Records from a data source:
____
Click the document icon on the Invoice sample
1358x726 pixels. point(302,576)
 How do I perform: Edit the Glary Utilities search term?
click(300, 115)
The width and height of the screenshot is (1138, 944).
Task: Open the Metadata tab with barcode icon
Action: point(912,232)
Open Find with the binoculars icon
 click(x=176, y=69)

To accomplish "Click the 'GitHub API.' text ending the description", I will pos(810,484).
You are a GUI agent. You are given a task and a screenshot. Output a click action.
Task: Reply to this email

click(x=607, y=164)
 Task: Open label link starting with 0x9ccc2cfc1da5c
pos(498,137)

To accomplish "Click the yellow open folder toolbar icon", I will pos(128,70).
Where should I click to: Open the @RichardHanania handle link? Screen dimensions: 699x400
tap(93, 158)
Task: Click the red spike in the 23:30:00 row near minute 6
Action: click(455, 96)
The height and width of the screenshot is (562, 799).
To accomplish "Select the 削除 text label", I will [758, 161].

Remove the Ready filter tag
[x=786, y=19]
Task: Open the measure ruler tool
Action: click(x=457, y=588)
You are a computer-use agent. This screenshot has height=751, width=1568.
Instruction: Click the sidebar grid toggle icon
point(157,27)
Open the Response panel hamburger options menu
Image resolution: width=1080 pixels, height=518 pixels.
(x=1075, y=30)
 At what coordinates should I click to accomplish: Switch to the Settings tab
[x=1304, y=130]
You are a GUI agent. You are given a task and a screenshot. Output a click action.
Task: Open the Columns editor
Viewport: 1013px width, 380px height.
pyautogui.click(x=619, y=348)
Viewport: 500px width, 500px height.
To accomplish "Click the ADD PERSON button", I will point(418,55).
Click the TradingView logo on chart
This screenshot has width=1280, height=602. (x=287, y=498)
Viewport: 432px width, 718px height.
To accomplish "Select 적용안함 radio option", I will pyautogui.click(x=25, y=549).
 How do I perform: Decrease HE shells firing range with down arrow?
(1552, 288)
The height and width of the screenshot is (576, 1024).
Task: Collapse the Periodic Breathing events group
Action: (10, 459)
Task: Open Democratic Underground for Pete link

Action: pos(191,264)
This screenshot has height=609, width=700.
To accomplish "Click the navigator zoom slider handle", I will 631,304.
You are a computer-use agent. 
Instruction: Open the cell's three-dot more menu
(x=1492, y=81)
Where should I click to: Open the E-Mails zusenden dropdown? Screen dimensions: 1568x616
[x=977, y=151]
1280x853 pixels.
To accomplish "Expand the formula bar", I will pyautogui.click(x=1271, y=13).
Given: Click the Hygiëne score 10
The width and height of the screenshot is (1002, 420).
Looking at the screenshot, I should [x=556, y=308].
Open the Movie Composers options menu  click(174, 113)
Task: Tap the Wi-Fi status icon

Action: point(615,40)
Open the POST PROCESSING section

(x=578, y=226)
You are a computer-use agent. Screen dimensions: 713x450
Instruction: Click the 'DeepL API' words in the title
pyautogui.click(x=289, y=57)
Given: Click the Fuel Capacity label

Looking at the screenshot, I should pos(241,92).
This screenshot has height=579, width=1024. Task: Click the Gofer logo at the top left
____
▶ [Work instructions]
Exactly and only the lines from the line containing "Given: Click the Hygiëne score 10" through the final line of the records above must be returned.

▶ [Your solution]
Given: Click the Hygiëne score 10
The width and height of the screenshot is (1002, 420).
Looking at the screenshot, I should [x=556, y=308].
Open the Movie Composers options menu  click(174, 113)
Task: Tap the Wi-Fi status icon

Action: point(615,40)
Open the POST PROCESSING section

(x=578, y=226)
You are a computer-use agent. Screen dimensions: 713x450
Instruction: Click the 'DeepL API' words in the title
pyautogui.click(x=289, y=57)
Given: Click the Fuel Capacity label

Looking at the screenshot, I should pos(241,92).
This screenshot has height=579, width=1024. Task: Click the Gofer logo at the top left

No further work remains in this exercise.